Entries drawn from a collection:

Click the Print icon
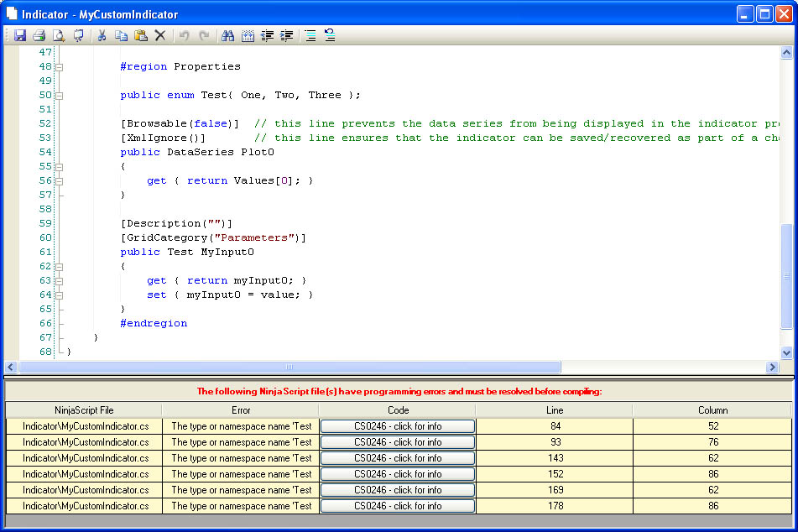 (39, 36)
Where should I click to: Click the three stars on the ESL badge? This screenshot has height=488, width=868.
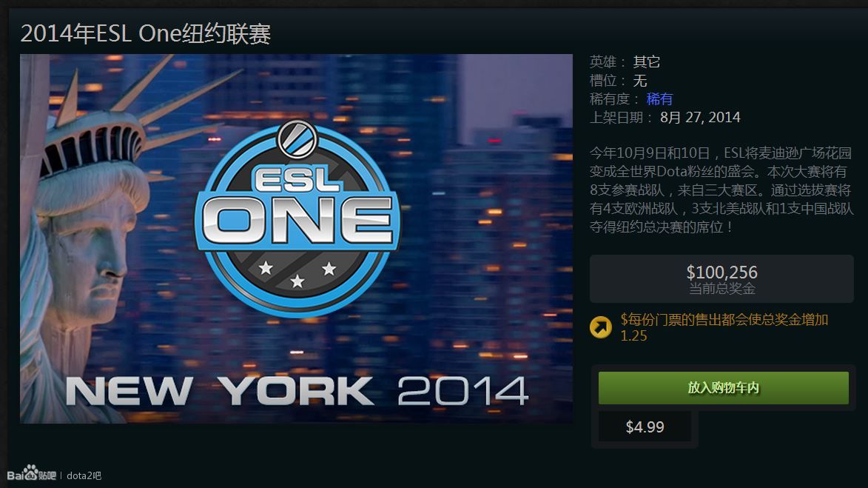click(x=297, y=274)
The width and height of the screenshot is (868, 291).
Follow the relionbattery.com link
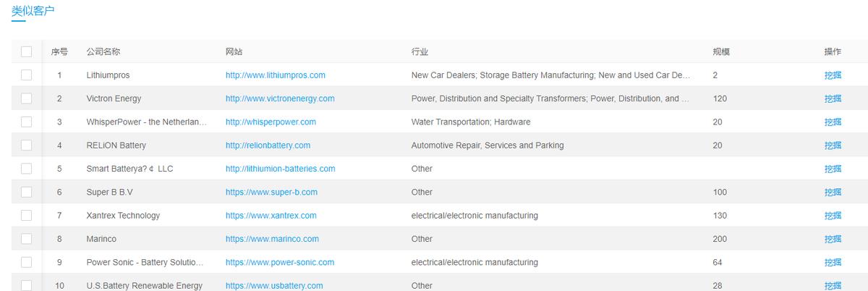[x=268, y=145]
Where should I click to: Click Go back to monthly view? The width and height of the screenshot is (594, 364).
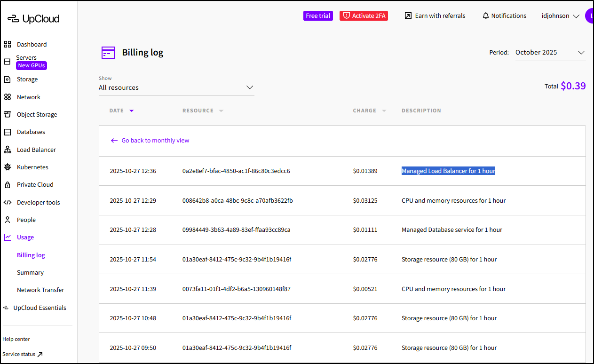click(150, 140)
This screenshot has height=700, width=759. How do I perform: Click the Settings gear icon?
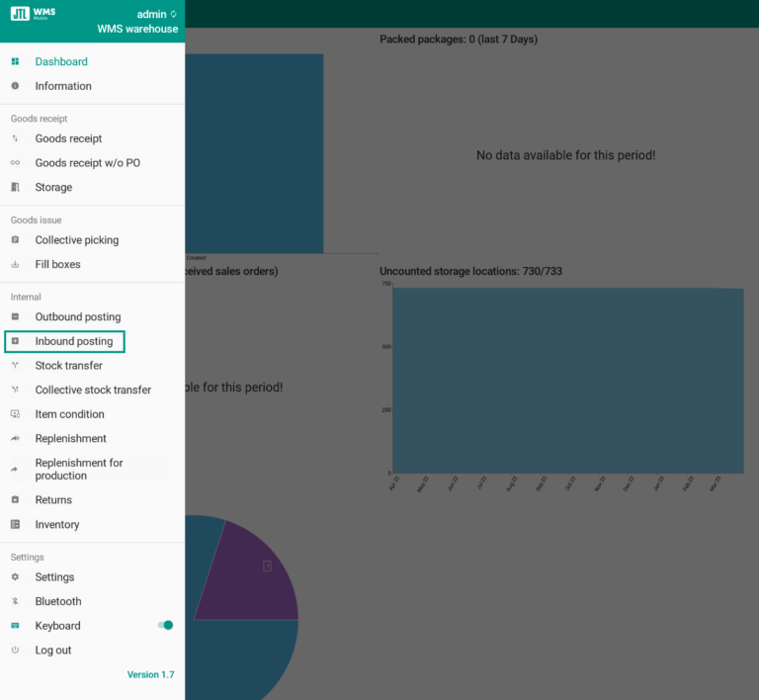tap(15, 576)
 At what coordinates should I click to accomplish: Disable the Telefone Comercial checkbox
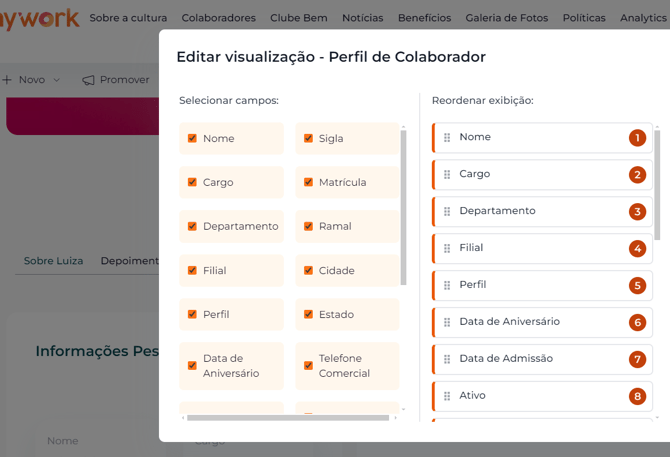pos(308,366)
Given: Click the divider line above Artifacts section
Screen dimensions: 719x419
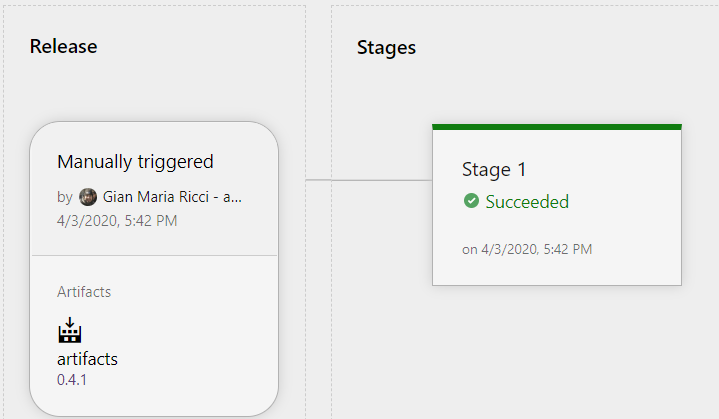Looking at the screenshot, I should (x=154, y=255).
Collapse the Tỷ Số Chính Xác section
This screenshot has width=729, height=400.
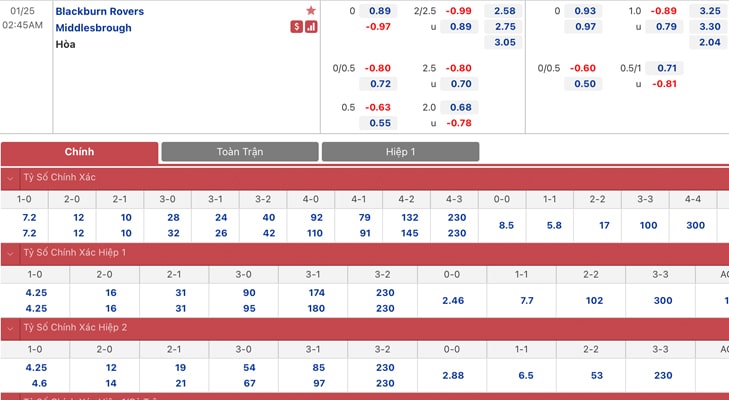click(10, 178)
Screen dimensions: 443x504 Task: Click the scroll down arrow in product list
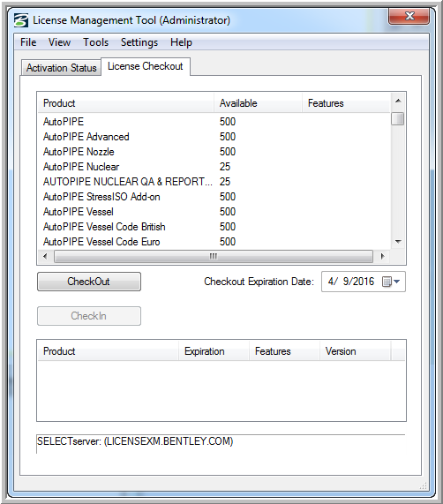click(398, 241)
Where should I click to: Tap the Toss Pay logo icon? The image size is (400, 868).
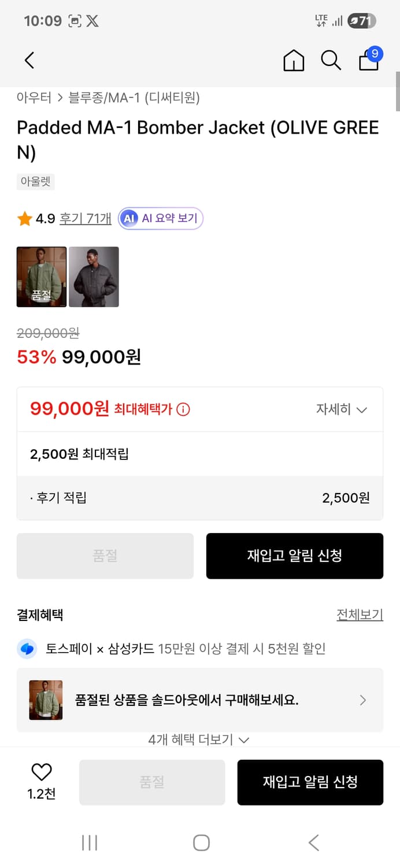pos(27,649)
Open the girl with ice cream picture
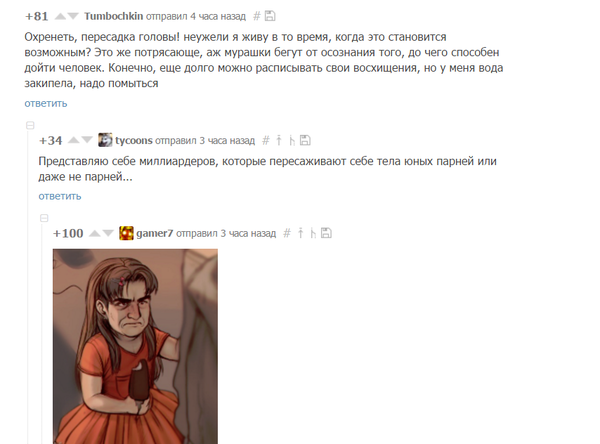 135,346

What you should do: Convert the lines of the listing, from the line containing "Given: Click the" through the end of the listing (both ends included), into a JSON list of strings with one string per line, skipping blank lines. Leave the pictures out.

Result:
[
  "Given: Click the divider line above Artifacts section",
  "Screen dimensions: 719x419",
  "Looking at the screenshot, I should (x=154, y=255).",
  "Collapse the Tỷ Số Chính Xác section",
  "This screenshot has width=729, height=400.",
  "click(10, 178)",
  "Screen dimensions: 443x504 Task: Click the scroll down arrow in product list",
  "click(398, 241)",
  "Where should I click to: Tap the Toss Pay logo icon? The image size is (400, 868).",
  "pos(27,649)",
  "Open the girl with ice cream picture",
  " 135,346"
]